When Is Severity Irrelevant?

In some cases the actual form of the severity distribution is essentially irrelevant to the shape of the aggregate distribution. Consider an aggregate with a \(G\)-mixed Poisson frequency distribution. If the expected claim count \(n\) is large and if the severity is tame (roughly tame means bounded or has a log concave density; a policy with a limit has a tame severity; unlimited workers compensation or cat losses may not be tame) then particulars of the severity distribution diversify away in the aggregate. Moreover, the variability from the Poisson claim count component also diversifies away, and the shape of the aggregate distribution converges to the shape of the frequency mixing distribution \(G\). Another way of saying the same thing is that the normalized distribution of aggregate losses (aggregate losses divided by expected aggregate losses) converges in distribution to \(G\).

We can prove these assertions using moment generating functions.

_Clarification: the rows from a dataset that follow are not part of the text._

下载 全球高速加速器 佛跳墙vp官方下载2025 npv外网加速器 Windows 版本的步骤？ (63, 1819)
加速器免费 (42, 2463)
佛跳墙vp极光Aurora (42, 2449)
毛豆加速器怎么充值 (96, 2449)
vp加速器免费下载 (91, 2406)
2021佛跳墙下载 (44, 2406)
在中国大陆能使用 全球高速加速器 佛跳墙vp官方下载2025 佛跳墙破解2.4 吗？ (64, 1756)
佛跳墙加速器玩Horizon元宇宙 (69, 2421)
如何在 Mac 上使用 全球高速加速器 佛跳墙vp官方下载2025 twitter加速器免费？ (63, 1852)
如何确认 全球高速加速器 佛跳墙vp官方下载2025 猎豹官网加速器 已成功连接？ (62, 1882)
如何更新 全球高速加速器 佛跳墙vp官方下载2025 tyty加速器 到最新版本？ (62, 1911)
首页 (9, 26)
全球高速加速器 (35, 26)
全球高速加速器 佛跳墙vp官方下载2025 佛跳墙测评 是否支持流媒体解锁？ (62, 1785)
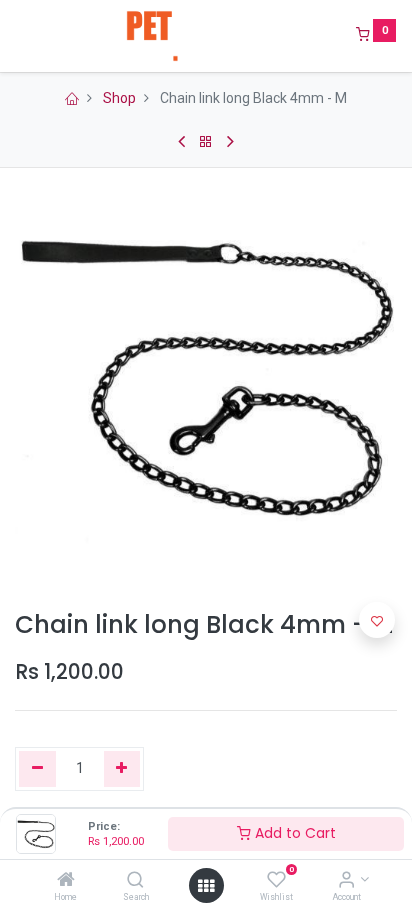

Let \(X_n\) be a sequence of random variables with distribution functions \(F_n\) and let \(X\) another random variable with distribution \(F\). If \(F_n(x)\to F(x)\) as \(n\to\infty\) for every point of continuity of \(F\) then we say \(F_n\) converges weakly to \(F\) and that \(X_n\) converges in distribution to \(F\).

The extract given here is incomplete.